The Confessions are not Augustine's autobiography. They are, instead, a
deliberate effort, in the permissive atmosphere of God's felt presence, to
recall those crucial episodes and events in which he can now see and celebrate
the mysterious actions of God's prevenient and provident grace. Thus he follows
the windings of his memory as it re-presents the upheavals of his youth and the
stages of his disorderly quest for wisdom. He omits very much indeed. Yet he
builds his successive climaxes so skillfully that the denouement in Book VIII
is a vivid and believable convergence of influences, reconstructed and "placed"

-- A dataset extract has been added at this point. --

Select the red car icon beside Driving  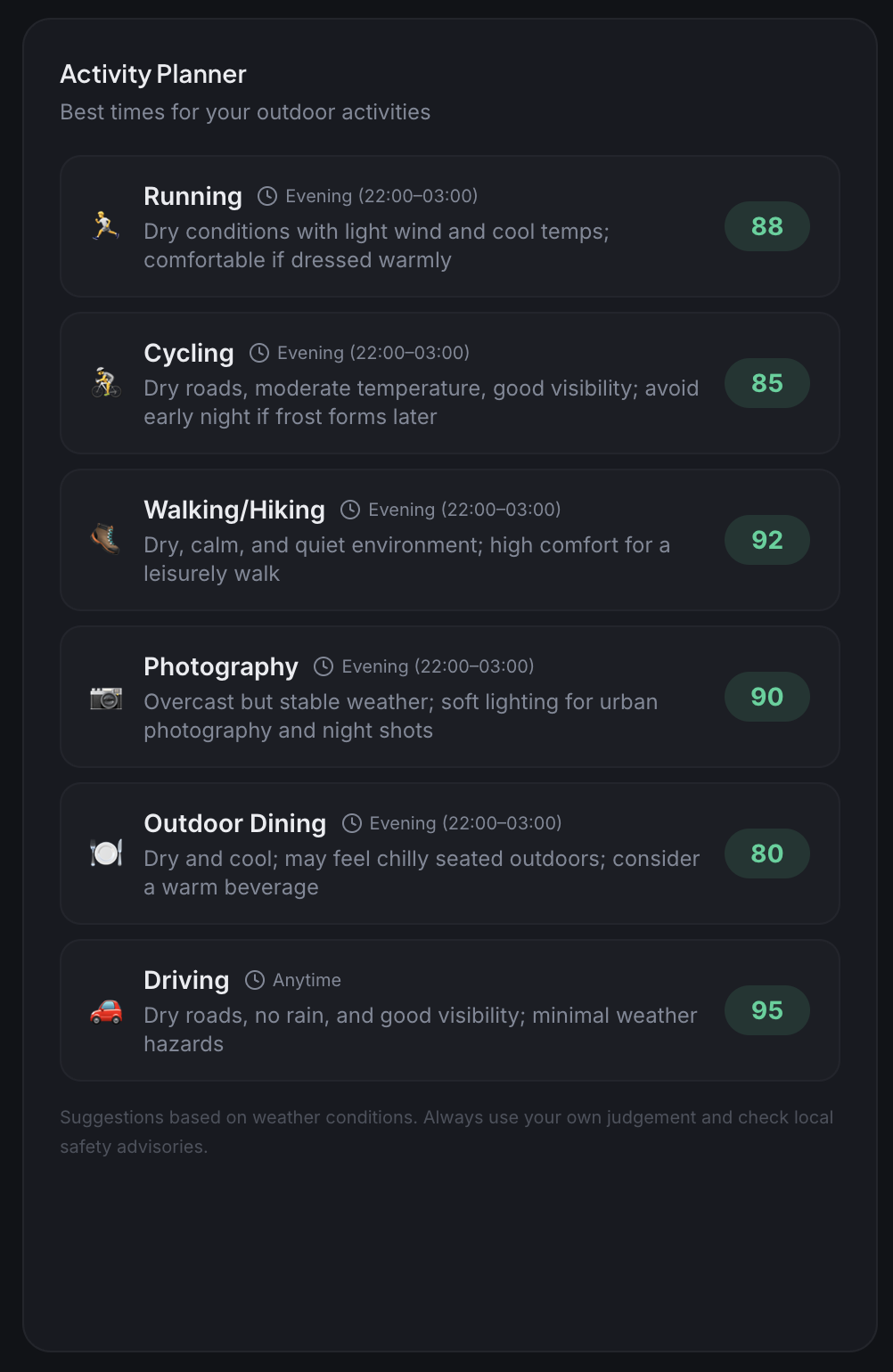point(106,1010)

with consummate dramatic skill. We see how Cicero's Hortensius first
awakened his thirst for wisdom, how the Manicheans deluded him with their
promise of true wisdom, and how the Academics upset his confidence in certain
knowledge--how they loosed him from the dogmatism of the Manicheans only to
confront him with the opposite threat that all knowledge is uncertain. He shows
us (Bk. V, Ch. X, 19) that almost the sole cause of his intellectual perplexity
in religion was his stubborn, materialistic prejudice that if God existed he
had to exist in a body, and thus had to have extension, shape, and finite
relation. He remembers how the "Platonists" rescued him from this "materialism"
and taught him how to think of spiritual and immaterial reality--and so to
become able to conceive of God in non-dualistic categories. We can follow him
in his extraordinarily candid and plain report of his Plotinian ecstasy, and
his momentary communion with the One (Book VII). The "Platonists" liberated him
from error, but they could not loose him from the fetters of incontinence.

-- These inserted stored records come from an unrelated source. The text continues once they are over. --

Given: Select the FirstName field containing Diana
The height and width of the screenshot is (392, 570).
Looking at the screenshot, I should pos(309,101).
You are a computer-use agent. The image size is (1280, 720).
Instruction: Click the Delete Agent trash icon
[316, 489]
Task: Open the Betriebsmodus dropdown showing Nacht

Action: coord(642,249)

Thus, with a divided will, he continues to seek a stable peace in the Christian
faith while he stubbornly clings to his pride and appetence.
In Book VIII, Augustine piles up a series of remembered incidents that inflamed
his desire to imitate those who already seemed to have gained what he had so
long been seeking. First of all, there had been Ambrose, who embodied for
Augustine the dignity of Christian learning and the majesty of the authority of
the Christian Scriptures. Then Simplicianus tells him the moving story of
Victorinus (a more famous scholar than Augustine ever hoped to be), who finally
came to the baptismal font in Milan as humbly as any other catechumen. Then,
from Ponticianus he hears the story of Antony and about the increasing
influence of the monastic calling. The story that stirs him most, perhaps,
relates the dramatic conversion of the two "special agents of the imperial
police" in the garden at Treves--two unlikely prospects snatched abruptly from
their worldly ways to the monastic life.